Researchers have long known of the correlation between education and
length of life, but the report provides a detailed picture of what that
link looks like across the country’s more than 3,000 counties.
The study, which was financed by the Robert Wood Johnson Foundation,
uses government data to rank each American county by health indicators
like obesity, smoking, drinking, physical inactivity and premature
death. It even considers factors like the density of fast-food
restaurants in a county.
Its findings show that the link between college education and longevity
has grown stronger over time. Premature death rates differed sharply
across counties, and a lack of college education accounted for about 35
percent of that variation from 2006 to 2008, the most recent years
available, said Bridget Booske Catlin, a researcher at the University
of Wisconsin Population Health Institute, who directed the study. That
was up from 30 percent over an equivalent period seven years earlier.
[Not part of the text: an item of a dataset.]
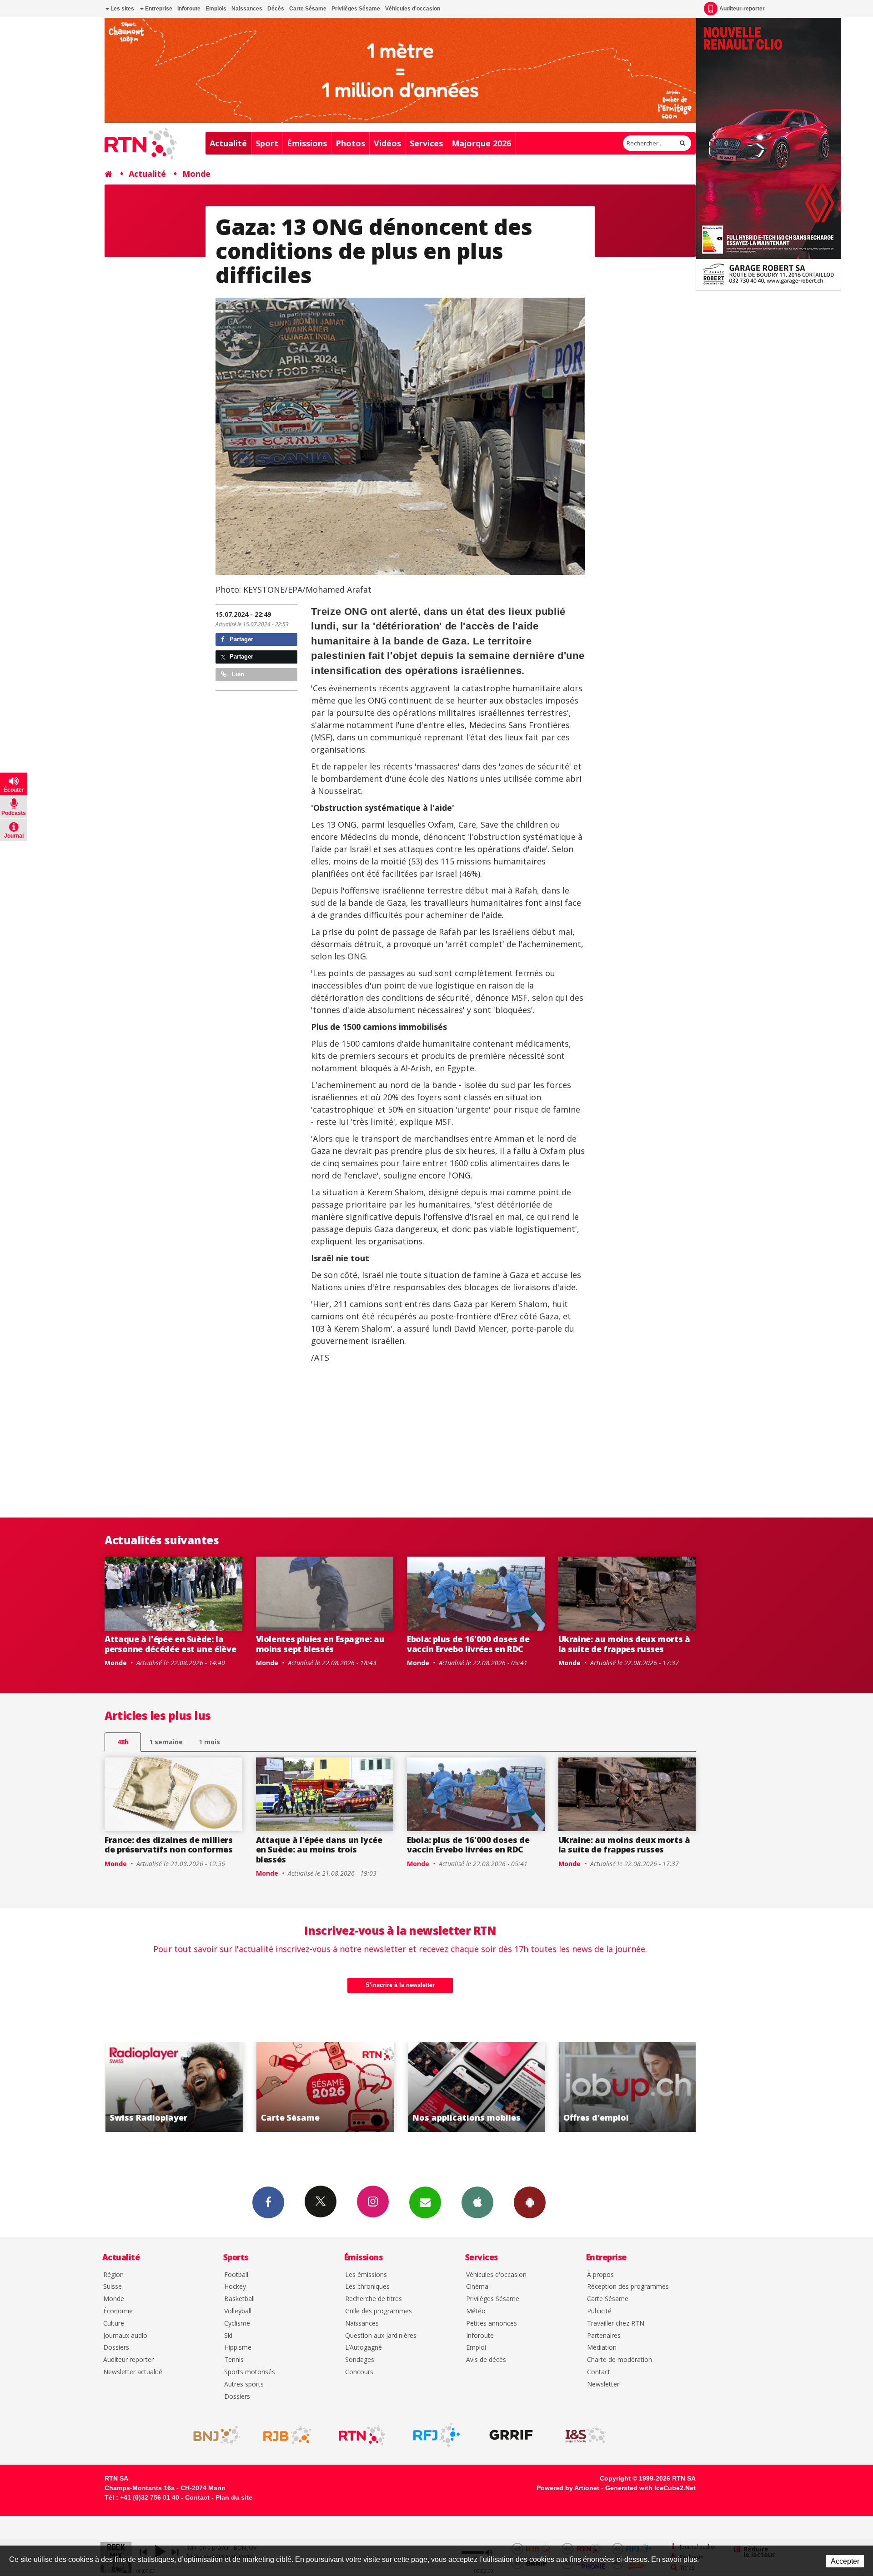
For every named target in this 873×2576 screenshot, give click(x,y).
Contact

The study defines premature deaths as those that occur before age 75
and are often preventable.
The findings offered fresh evidence that Americans’ fortunes are
diverging by education level. Education has emerged as an important
predictor of good health and future earnings, but its unequal
distribution among towns and cities has led to an increasingly uneven
geography of well-being in the country.
According to the findings, when average post-secondary education levels
increased by one year, there was a 16 percent decline in years of life
lost before age 75, Ms. Catlin said.
There were vast gaps in health and longevity by geography. In New York,
for example, Putnam County, north of New York City, was the healthiest,
with just 8 percent of its residents in poor or fair health, compared
with 25 percent in the Bronx, which had the worst health of any county
in New York. Adult obesity was about the same in both places — around a
third of the population — but the Bronx had a teen birth rate that was
more than five times that of Putnam County. The report did not offer
comparative rankings nationally, only within states.
The premature death rate in the Bronx, 8 out of 100, was nearly double
the rate in Putnam, 4.4 out of 100. Fast-food restaurants made up 44
percent of restaurants in Putnam County, compared with 62 percent of
restaurants in the Bronx.
The gap in education was correspondingly stark. More than 90 percent of
teenagers in Putnam County graduated from high school, compared with 60
percent of those in the Bronx, and 70 percent of adults attended some
college, compared with 47 percent of adults in the Bronx.
The rates for health insurance differed sharply. Seventeen percent of
residents in the Bronx were without health insurance, compared with 8
percent of residents in Putnam County.